63% of PR & Comms Agency CEOs are grappling with new ways to grow their businesses while 17% are preoccupied by staff churn according to our latest PR & Comms Growth Tracker.
One agency leader based in Asia said – “New ways to grow our agency’s business will always be our main concern, because if we don’t, we will be stuck as a ‘small PR agency that only does limited PR’. In this industry adding services that can be integrated into marketing and comms programs is the key to success. No longer are the days where clients only asked for media relations…”
Another Agency owner is feeling the heat with converting leads into sales – “Clients & prospects feel a bit hesitant. Identifying opportunities that are real & then converting them is even more of a challenge than ever.”
What is stopping clients from signing off on campaigns and budgets? Is this due to time pressure or simply poor etiquette?

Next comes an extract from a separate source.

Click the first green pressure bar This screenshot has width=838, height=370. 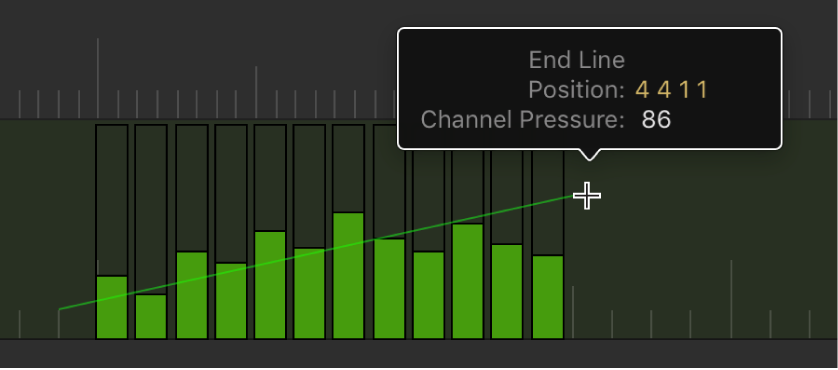[112, 307]
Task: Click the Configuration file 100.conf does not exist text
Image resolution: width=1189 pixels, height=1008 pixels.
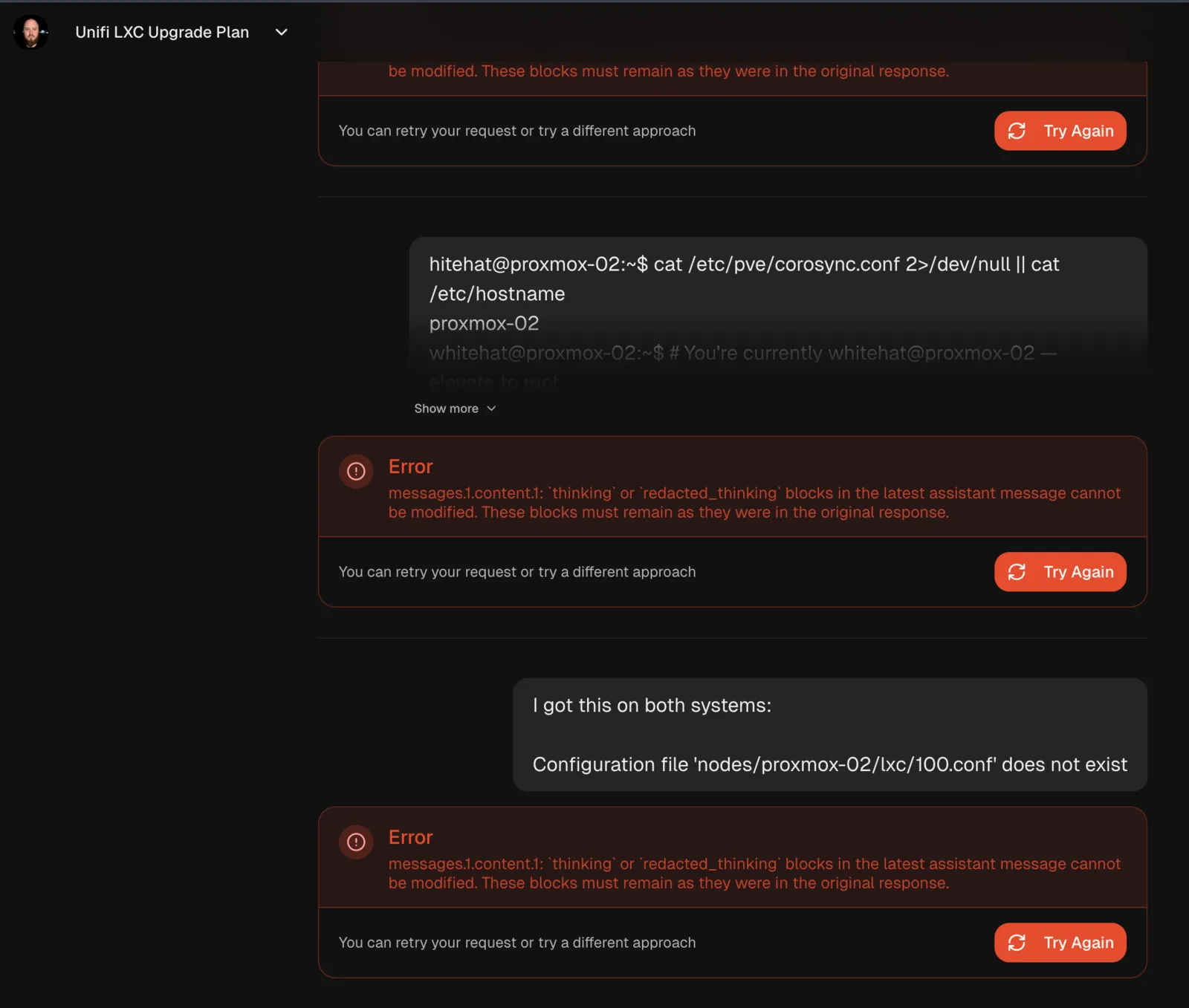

This Strategic Comms Consultant shared this – “The PR industry continues to struggle with clients who don’t understand our value propositions, our ethics & our precise role in driving business success. Until the PR industry bodies achieve real traction in educating the larger global business sector of those principles, then agencies will continue churning / burning excessive, largely uncompensated energies in trying to educate clients about principles clients should already know.”
While in-house behaviour isn’t delighting some, the internal pressure of managing the inevitable departure of key team members & impact on clients & team structures is clear as one Managing Director observed – “This challenge is more about recovering from 2023. Our churn and overall change so far this year is minimal, but with pay freezes and general economic challenges last year, our staff churn was higher. Equally on the client-side, we have a lot of new clients where old clients were made redundant and we now report into CMOs etc. But what I would say is that on the agency side, some of the churn has been positive.”
Looking ahead, sleeves must be rolled up to deal with the market environment, especially in tech. With the General Election looming, who is to know where we will land. One CEO summed up – “The market is still a little depressed so the biggest challenge is how and when to invest to drive maximum growth as the economy recovers. Or realistically IF the economy recovers. With politicians focussed on the election and their personal futures, rather than the good of the country, it’s hard for businesses to have confidence in the near future.”